= Vendini =

Ticket software for live events (2001–2020)

Vendini was established in 2001 as a ticket software for live events. The company is headquartered in San Francisco, United States and serves clients across North America.

In 2019 Vendini was acquired by AudienceView and the product was rebranded as AudienceView Select.

In July 2020 AudienceView announced that they were deprecating AudienceView Select (Vendini) and migrating customers to AudienceView Professional.

==Product offering==

Vendini offered various products for live event venues, including mobile applications for iOS devices: TicketAgent, which allowed venues to sell tickets, and TicketScan, which allowed venues to scan tickets and control access. Walletini was a mobile app for iOS and Android created by Vendini that acted as a passbook for any and all tickets purchased online for live events.

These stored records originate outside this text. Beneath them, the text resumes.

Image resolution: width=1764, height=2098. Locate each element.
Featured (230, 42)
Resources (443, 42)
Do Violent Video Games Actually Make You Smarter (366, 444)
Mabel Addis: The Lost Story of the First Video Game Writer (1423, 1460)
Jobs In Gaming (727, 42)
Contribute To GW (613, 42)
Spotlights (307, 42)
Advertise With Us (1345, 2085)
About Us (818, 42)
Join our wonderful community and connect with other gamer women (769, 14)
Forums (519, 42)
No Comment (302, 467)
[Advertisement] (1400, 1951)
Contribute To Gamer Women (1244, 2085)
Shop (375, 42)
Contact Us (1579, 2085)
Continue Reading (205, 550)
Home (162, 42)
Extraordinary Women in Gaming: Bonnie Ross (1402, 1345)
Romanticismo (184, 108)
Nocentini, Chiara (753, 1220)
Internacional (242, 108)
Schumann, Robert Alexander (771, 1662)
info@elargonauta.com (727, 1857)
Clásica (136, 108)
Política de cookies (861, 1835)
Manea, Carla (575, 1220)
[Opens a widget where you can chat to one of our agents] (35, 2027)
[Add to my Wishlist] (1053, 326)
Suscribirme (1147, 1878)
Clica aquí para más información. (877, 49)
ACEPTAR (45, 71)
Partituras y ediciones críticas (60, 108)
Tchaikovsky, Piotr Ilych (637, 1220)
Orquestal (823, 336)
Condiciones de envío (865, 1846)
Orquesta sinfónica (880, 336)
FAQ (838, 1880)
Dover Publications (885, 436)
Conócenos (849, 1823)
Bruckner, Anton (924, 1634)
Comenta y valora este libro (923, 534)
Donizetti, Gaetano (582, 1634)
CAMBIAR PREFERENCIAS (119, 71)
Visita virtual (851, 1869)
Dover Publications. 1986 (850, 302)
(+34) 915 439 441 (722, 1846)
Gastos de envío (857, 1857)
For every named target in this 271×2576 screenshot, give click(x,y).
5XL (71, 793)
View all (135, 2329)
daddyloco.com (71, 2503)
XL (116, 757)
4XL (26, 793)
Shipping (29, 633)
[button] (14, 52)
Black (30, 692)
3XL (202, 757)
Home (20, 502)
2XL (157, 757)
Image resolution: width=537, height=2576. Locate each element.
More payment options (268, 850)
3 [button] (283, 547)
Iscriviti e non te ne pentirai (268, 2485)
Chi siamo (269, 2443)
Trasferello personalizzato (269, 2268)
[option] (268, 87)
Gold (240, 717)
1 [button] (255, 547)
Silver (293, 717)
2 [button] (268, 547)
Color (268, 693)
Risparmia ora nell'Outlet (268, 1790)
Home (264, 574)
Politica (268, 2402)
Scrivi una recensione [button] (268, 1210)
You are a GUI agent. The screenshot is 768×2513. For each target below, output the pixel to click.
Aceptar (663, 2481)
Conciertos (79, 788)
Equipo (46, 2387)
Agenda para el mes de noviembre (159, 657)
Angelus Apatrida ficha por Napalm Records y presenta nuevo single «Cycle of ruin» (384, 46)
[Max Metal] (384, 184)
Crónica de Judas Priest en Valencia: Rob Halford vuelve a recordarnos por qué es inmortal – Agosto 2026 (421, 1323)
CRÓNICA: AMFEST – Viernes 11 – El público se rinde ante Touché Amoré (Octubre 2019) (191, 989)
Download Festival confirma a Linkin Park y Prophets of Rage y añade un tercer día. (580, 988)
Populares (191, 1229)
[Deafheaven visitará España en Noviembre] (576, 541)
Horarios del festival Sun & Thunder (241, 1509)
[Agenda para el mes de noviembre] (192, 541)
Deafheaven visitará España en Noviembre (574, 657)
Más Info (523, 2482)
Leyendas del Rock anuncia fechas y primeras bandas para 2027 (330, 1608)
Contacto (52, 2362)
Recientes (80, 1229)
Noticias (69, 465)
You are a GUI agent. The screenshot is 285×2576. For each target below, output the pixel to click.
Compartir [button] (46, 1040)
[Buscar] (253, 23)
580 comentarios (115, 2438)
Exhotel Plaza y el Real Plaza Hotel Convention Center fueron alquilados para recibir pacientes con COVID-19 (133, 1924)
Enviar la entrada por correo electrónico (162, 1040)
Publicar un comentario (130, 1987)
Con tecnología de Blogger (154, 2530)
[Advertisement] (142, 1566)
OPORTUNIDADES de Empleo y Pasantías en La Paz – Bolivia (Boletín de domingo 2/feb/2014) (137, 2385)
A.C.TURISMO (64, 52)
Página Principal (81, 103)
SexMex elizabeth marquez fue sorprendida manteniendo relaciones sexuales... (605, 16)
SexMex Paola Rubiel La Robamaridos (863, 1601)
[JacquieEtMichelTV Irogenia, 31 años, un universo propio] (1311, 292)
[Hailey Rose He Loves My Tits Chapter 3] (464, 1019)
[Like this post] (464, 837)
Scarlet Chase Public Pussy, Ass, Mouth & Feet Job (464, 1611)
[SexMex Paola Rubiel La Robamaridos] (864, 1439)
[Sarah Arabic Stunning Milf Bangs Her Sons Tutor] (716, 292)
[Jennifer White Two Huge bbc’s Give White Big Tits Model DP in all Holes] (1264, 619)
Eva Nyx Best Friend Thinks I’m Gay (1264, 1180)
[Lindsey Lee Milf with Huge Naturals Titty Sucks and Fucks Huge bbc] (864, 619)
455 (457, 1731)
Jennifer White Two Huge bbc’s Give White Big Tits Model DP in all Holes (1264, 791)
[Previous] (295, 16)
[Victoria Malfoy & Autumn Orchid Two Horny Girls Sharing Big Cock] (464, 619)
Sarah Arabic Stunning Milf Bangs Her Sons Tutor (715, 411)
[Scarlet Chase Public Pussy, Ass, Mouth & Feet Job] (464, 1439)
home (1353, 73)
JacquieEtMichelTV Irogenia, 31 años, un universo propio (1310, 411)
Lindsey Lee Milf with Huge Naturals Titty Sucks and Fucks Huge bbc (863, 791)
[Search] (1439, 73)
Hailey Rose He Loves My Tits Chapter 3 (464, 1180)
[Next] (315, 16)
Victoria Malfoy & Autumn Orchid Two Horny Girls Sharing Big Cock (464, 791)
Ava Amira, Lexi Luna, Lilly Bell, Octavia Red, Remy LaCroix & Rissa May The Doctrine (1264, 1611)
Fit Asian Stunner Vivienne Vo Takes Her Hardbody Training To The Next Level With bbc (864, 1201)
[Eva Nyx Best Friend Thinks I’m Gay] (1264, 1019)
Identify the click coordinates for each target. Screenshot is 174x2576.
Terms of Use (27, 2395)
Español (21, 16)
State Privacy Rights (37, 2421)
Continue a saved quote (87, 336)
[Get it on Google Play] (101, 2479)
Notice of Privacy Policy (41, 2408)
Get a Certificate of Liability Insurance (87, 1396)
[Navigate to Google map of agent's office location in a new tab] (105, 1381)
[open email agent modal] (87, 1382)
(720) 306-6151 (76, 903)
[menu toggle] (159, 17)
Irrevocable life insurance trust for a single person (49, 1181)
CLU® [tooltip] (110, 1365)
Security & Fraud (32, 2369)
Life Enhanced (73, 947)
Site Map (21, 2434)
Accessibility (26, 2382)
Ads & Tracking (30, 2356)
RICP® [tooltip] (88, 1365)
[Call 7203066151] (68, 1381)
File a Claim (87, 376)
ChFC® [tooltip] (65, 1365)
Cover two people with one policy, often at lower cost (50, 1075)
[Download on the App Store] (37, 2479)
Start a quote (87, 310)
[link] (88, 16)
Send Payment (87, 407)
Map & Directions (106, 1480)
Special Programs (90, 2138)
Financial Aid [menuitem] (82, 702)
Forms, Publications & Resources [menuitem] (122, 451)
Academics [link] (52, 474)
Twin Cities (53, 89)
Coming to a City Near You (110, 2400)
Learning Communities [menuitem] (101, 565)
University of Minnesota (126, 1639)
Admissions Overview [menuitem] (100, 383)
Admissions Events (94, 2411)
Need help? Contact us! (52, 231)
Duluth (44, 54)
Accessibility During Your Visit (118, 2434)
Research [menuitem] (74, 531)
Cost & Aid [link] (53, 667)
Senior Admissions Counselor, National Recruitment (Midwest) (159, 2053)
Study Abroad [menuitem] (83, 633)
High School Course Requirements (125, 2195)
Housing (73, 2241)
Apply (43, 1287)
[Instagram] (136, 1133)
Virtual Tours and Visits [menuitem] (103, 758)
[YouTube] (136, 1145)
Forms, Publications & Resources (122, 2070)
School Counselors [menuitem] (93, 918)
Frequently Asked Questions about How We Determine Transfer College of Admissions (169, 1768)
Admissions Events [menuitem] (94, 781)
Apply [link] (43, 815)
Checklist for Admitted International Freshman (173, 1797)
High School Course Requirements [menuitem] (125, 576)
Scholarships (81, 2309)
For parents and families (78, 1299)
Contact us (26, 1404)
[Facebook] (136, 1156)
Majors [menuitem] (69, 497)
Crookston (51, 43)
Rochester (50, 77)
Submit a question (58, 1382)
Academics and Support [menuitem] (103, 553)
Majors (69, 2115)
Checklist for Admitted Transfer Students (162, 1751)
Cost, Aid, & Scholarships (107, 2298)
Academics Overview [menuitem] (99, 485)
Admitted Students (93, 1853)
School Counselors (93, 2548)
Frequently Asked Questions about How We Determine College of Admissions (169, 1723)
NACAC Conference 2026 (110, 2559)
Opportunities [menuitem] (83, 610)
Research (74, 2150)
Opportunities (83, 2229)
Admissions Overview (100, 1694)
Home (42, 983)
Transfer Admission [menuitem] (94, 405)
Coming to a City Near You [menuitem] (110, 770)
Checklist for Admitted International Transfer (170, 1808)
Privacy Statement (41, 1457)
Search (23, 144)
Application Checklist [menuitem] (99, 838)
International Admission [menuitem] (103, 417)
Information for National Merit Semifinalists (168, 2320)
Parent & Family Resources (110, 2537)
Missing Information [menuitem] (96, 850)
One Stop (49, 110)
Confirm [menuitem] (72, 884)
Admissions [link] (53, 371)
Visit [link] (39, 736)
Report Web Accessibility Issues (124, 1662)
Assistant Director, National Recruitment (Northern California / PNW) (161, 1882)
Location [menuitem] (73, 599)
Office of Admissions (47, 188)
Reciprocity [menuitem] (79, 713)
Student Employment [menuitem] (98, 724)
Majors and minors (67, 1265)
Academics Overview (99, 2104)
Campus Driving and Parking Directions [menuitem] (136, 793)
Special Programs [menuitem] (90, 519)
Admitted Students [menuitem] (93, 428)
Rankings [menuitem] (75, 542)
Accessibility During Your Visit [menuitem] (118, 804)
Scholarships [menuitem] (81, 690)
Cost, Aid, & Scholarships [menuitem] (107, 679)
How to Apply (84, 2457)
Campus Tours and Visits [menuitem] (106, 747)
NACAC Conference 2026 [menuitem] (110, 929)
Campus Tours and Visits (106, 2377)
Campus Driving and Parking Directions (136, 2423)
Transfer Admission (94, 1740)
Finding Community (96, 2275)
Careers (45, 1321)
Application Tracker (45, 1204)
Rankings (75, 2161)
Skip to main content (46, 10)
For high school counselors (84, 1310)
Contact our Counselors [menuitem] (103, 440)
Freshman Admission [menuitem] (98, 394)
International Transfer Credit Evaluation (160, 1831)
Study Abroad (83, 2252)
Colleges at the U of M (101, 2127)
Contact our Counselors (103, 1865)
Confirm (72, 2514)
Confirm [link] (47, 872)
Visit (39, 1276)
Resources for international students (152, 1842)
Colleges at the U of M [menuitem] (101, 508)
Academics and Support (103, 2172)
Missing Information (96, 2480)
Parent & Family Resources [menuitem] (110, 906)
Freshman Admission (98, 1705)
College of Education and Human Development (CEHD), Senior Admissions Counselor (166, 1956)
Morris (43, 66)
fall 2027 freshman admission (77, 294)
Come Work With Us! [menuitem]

Along with software, Vendini offered hardware for customers including mobile laser scanners, charging stations, credit card readers, cash drawers, thermal ticket printers, ticket stock and customer support services.

==History==

Vendini was founded in 2001 by Mark Tacchi, who started the company with no outside funding. Tacchi began developing the original Vendini software from a mountain house in Tahoe, California, on a card table in-between snowboarding sessions. Initially directed primarily at theaters and playhouses, Vendini expanded into the live music, music and arts festival, casino and sporting event spaces and more.

Tacchi began his career at NeXT and Apple, Inc., and went on to found a software company called Hipbone in 1999. Hipbone was acquired in 2004 by KANA.

In 2016, Vendini reached $2 billion in gross sales, 17 months after hitting its first billion.

==Acquisitions==

In 2011, Vendini acquired Dataflow Workspace, a software that helps manage the backend aspects of music and arts festivals. Dataflow Workspace was built by Dataflow Enterprises, a company based in Knoxville, Tennessee. As a part of the acquisition, Vendini brought on Robby Black, CEO and founder of Dataflow Enterprises, as Director of Festival Solutions.

In 2014, Vendini acquired In Ticketing, a company based in Sebastopol, California. In Ticketing was founded in 2001 by Steve Weisz, and was a provider of online ticketing services and box office software that had a strong focus on live music venues. Vendini brought Weisz onto the team as the head of Business Development for its Live Music division.

In 2015, Vendini acquired CrowdTorch, a consumer ticket solution and live event platform based in Santa Monica, California. The company, previously owned by Cvent, also hosted several consumer portals such as LaughStub, ElectroStub and TuneStub.

==Awards and recognition==

In November 2014, Vendini announced that it joined the PCI Security Council as a Participating Organization. As Participating Organization, Vendini worked with the council to achieve and improve payment data security worldwide through the ongoing development of PCI standards.

Vendini was also added to the Deloitte Fast 500 2014, a ranking of the 500 fastest growing technology, media, telecommunications, life sciences and clean technology companies in North America. Technology Fast 500 award winners are selected based on percentage fiscal year revenue growth from 2009 to 2013.